▶ [READING PASSAGE]
━━━━━━━━━━━━━━━━━━━━━━━━━━━━━━

Church in Carmarthenshire, Wales

Zion or Seion Baptist Chapel is a Baptist chapel in the town of Llanelli, Carmarthenshire, Wales. It was built in 1857 and is located at Island Place, close to the junction of Water Street with Upper Park Street.

The church was founded in 1831, before the erection of the present building. The congregation selected David Bowen, to be its pastor, a position he held until his death in 1853.

Zion Baptist Chapel was erected at a time when Llanelli had become a significant regional producer of tinplate and steel and the population was growing strongly and needed more buildings in which to worship. The building was designed by Henry Rogers and erected in 1857. It is the largest of the Baptist chapels in the town and has a three-bay façade with arched upper windows and a timber-pedimented porch. There are giant pilasters in greyish-brown local stone contrasting with ornamentations in brown sandstone. Inside the chapel is a large open space with galleries on all four sides, the organ gallery having been added in 1929. The congregation occupies box pews, some of which are tucked up under the galleries. Two schoolrooms dating from 1913 and built by William Griffiths adjoin the chapel.

━━━━━━━━━━━━━━━━━━━━━━━━━━━━━━

(Collected data records)

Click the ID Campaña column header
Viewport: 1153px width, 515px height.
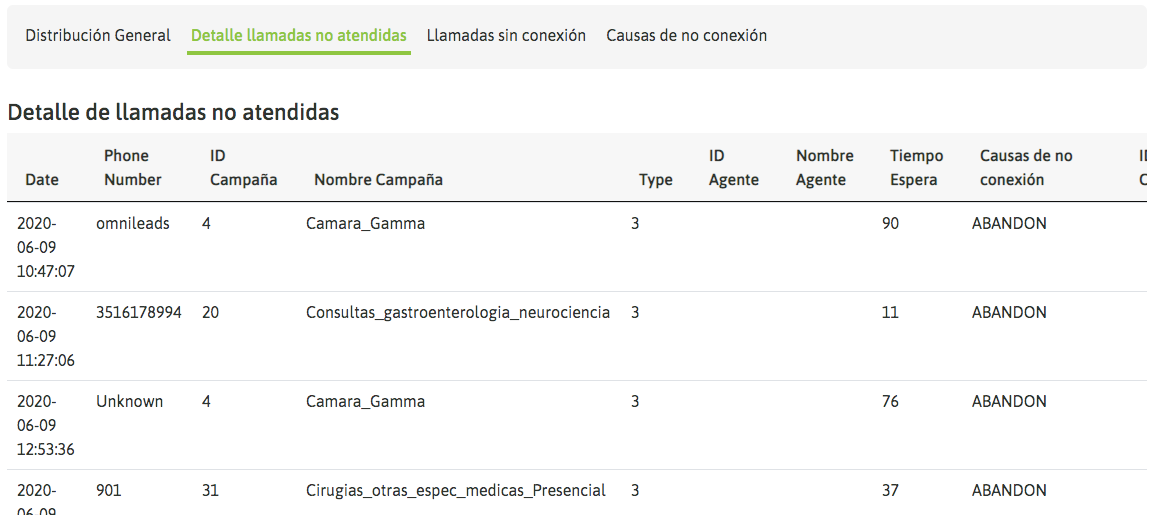click(x=243, y=168)
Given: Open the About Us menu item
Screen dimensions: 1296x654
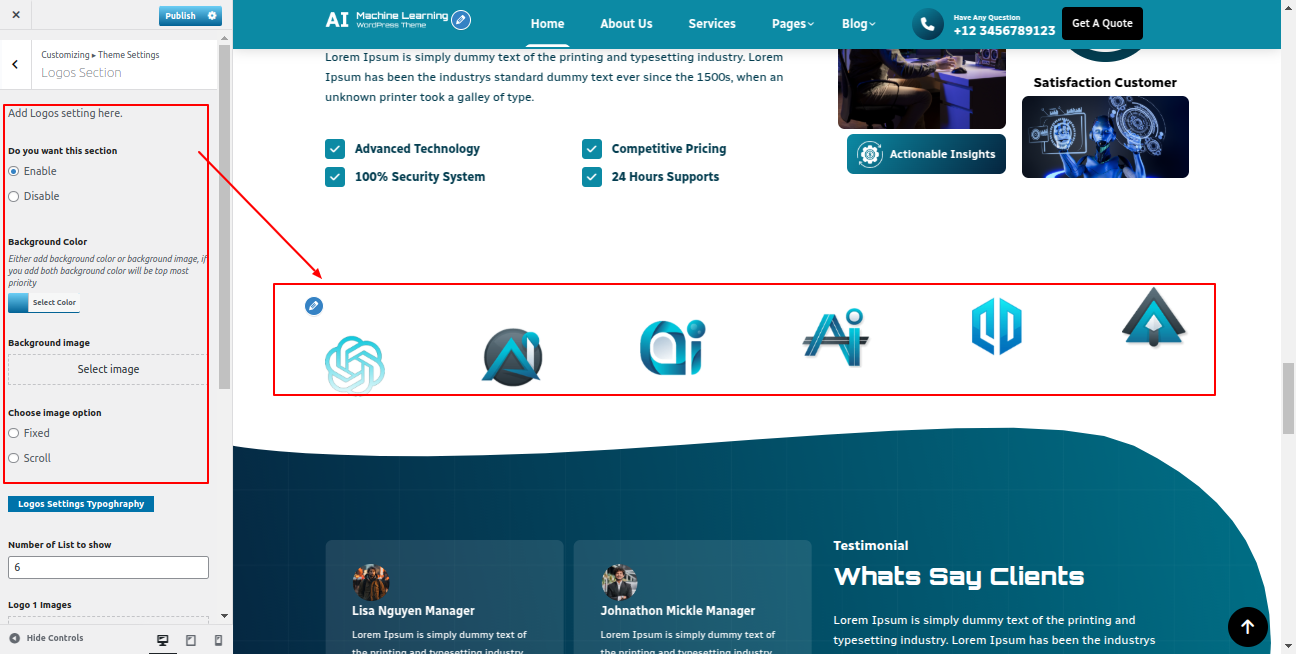Looking at the screenshot, I should (626, 24).
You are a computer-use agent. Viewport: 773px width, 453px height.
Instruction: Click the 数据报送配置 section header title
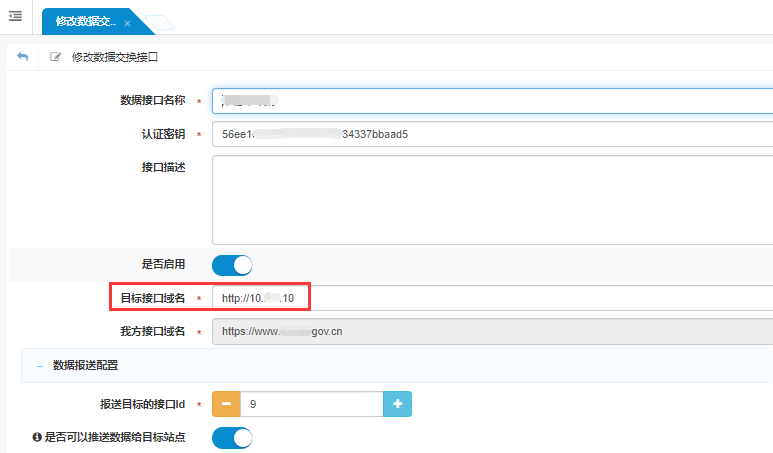click(x=86, y=366)
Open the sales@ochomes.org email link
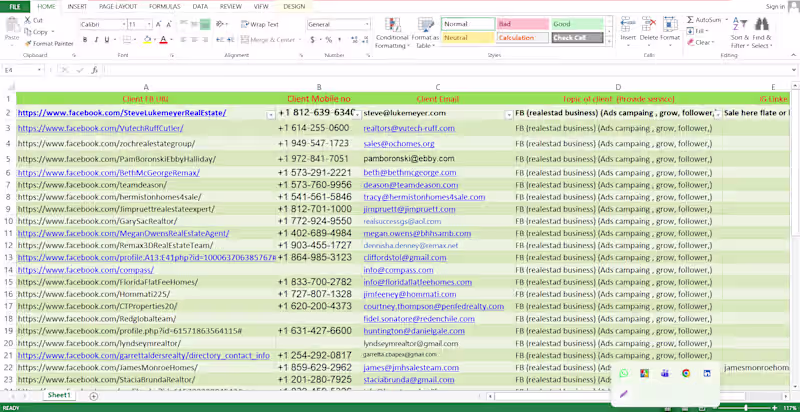800x412 pixels. (399, 144)
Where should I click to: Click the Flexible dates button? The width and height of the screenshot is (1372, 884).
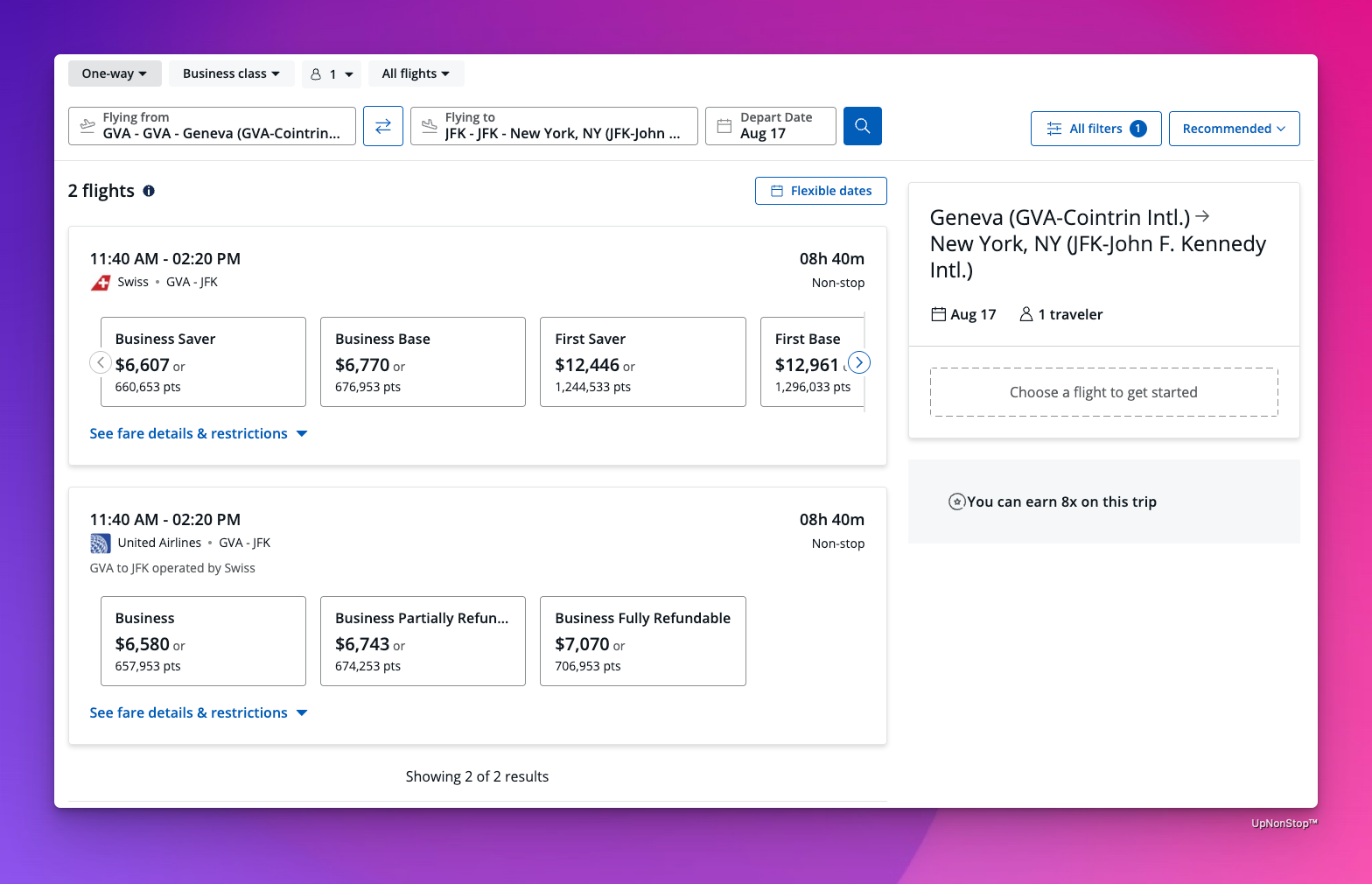pyautogui.click(x=821, y=191)
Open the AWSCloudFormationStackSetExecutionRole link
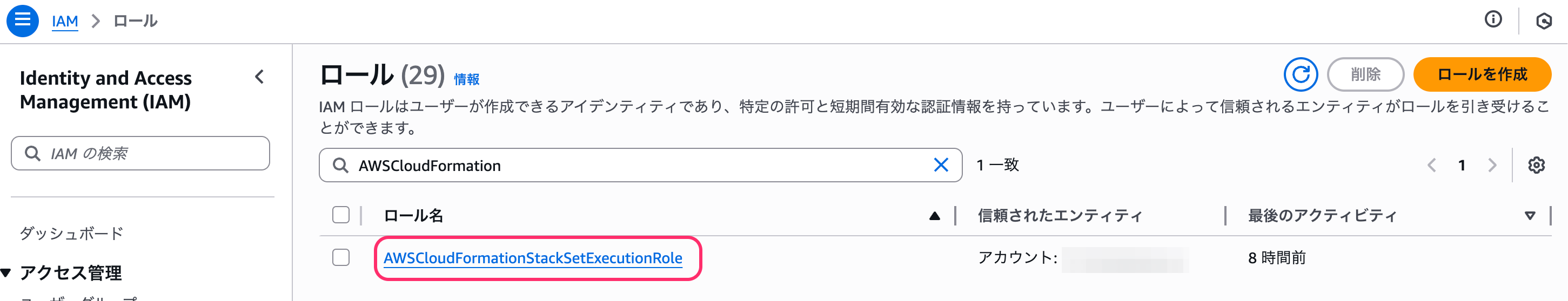Viewport: 1568px width, 301px height. (x=533, y=258)
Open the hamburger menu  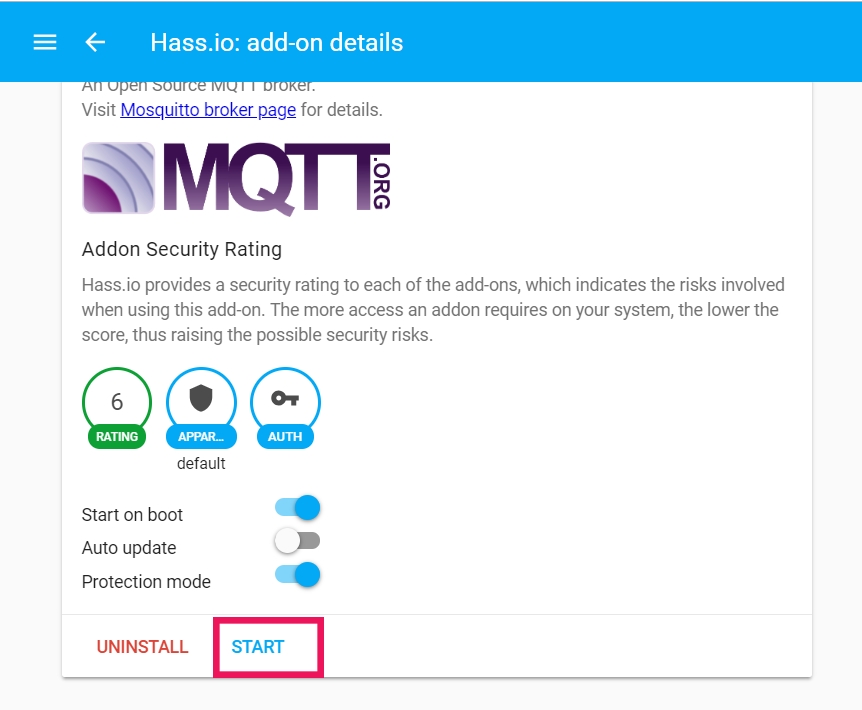tap(45, 42)
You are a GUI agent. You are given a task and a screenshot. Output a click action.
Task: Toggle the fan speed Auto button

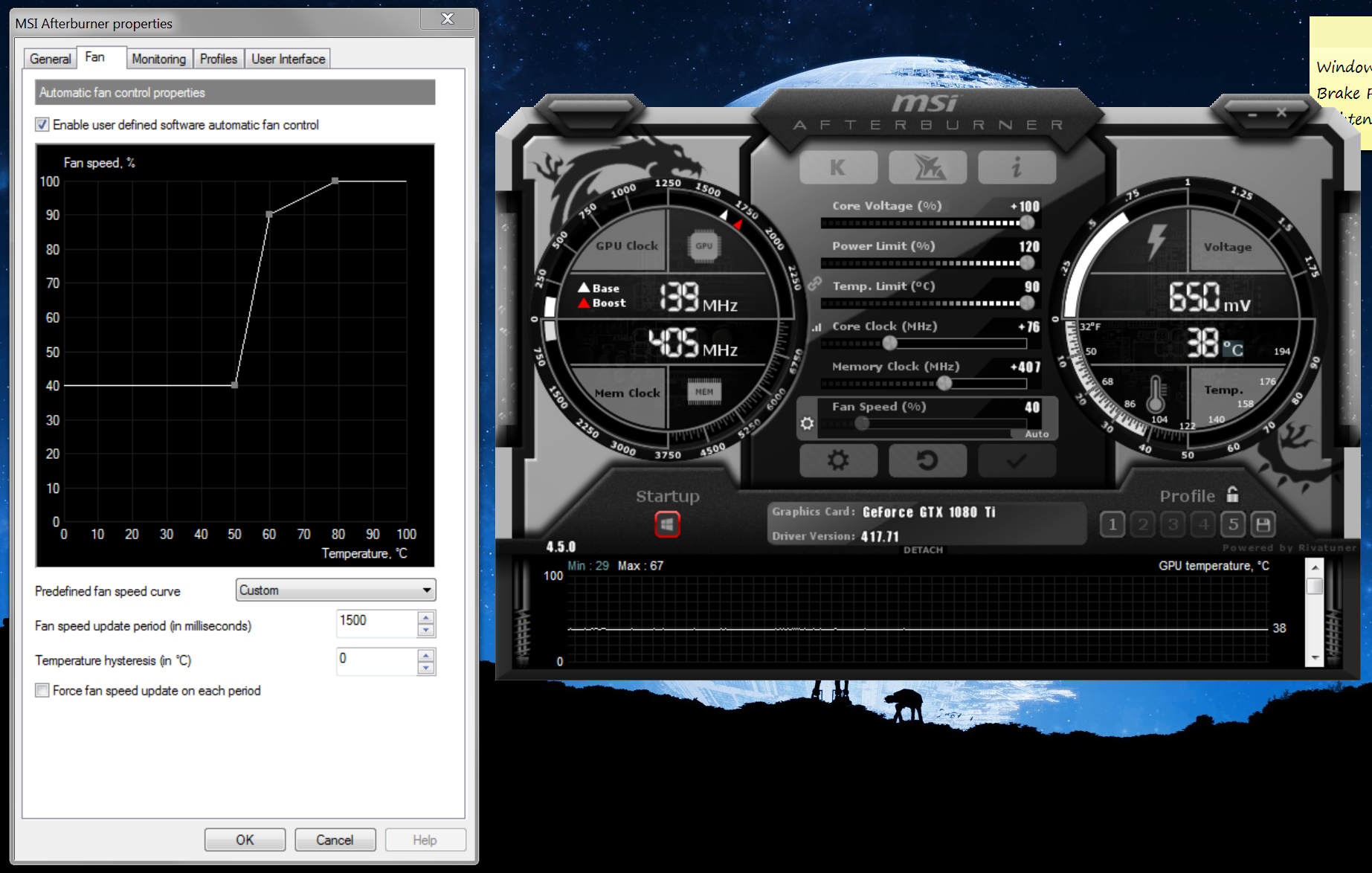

━━━━━━━━━━━━━━━━━━━━━━━━━━━━━━

▶ [BRIEF]
Reproduce the portion of the chapel text above that begins with the words containing "Church in Carmarthenshire, Wales" and ends with "Upper Park Street.".

▶ [EXPECTED ANSWER]
Church in Carmarthenshire, Wales

Zion or Seion Baptist Chapel is a Baptist chapel in the town of Llanelli, Carmarthenshire, Wales. It was built in 1857 and is located at Island Place, close to the junction of Water Street with Upper Park Street.